Top of The data

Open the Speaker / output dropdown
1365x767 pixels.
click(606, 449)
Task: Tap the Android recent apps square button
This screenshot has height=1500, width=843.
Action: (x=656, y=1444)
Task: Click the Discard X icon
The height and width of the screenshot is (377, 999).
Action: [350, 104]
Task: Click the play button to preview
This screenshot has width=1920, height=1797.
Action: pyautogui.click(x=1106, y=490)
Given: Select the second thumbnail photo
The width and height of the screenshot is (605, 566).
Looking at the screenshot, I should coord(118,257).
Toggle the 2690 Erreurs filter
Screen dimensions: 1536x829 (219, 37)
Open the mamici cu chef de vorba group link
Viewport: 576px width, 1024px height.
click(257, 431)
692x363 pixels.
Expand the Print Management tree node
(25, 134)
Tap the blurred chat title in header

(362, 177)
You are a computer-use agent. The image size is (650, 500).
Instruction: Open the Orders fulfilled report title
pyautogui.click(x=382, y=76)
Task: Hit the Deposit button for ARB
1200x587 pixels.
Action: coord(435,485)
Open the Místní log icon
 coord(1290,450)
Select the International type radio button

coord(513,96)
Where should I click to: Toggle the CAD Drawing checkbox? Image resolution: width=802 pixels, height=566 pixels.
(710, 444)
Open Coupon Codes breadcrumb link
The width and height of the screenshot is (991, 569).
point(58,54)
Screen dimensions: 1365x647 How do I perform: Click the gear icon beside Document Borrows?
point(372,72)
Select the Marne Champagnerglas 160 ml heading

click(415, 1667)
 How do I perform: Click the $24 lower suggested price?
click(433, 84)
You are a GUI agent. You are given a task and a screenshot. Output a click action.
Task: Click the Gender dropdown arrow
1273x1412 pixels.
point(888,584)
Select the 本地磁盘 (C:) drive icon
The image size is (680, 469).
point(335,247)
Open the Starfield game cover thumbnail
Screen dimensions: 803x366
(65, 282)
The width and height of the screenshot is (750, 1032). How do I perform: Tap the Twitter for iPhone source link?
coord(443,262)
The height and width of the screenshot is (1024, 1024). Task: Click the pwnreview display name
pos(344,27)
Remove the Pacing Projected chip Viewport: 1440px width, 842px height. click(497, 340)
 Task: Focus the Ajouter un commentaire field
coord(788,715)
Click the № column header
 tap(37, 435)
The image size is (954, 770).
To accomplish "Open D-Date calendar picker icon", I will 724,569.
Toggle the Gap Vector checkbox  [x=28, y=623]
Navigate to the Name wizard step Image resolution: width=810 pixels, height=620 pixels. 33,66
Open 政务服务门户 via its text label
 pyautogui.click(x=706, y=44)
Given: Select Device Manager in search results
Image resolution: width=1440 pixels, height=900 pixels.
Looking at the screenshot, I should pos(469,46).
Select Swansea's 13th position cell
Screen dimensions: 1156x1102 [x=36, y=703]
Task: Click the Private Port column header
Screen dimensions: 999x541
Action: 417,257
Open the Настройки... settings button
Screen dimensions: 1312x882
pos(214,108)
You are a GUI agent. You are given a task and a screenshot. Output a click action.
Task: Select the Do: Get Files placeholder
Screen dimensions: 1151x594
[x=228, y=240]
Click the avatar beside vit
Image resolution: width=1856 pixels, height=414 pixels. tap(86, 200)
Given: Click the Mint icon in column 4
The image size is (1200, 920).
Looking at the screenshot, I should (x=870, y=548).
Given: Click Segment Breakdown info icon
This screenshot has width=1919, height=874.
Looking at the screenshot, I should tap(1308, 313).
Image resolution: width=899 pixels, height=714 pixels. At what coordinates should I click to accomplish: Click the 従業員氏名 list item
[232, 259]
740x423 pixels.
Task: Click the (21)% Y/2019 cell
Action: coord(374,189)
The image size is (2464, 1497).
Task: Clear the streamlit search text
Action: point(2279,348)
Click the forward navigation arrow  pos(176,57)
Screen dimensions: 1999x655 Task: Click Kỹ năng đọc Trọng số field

Bottom of The data

**What you will do**
Proceeding from the line containing "Where should I" through the line containing "Task: Click the Gender dropdown arrow", transcribe the lines above exactly, both end lines included.

**Output**
Where should I click to: Toggle the CAD Drawing checkbox? Image resolution: width=802 pixels, height=566 pixels.
(710, 444)
Open Coupon Codes breadcrumb link
The width and height of the screenshot is (991, 569).
point(58,54)
Screen dimensions: 1365x647 How do I perform: Click the gear icon beside Document Borrows?
point(372,72)
Select the Marne Champagnerglas 160 ml heading

click(415, 1667)
 How do I perform: Click the $24 lower suggested price?
click(433, 84)
You are a GUI agent. You are given a task and a screenshot. Output a click action.
Task: Click the Gender dropdown arrow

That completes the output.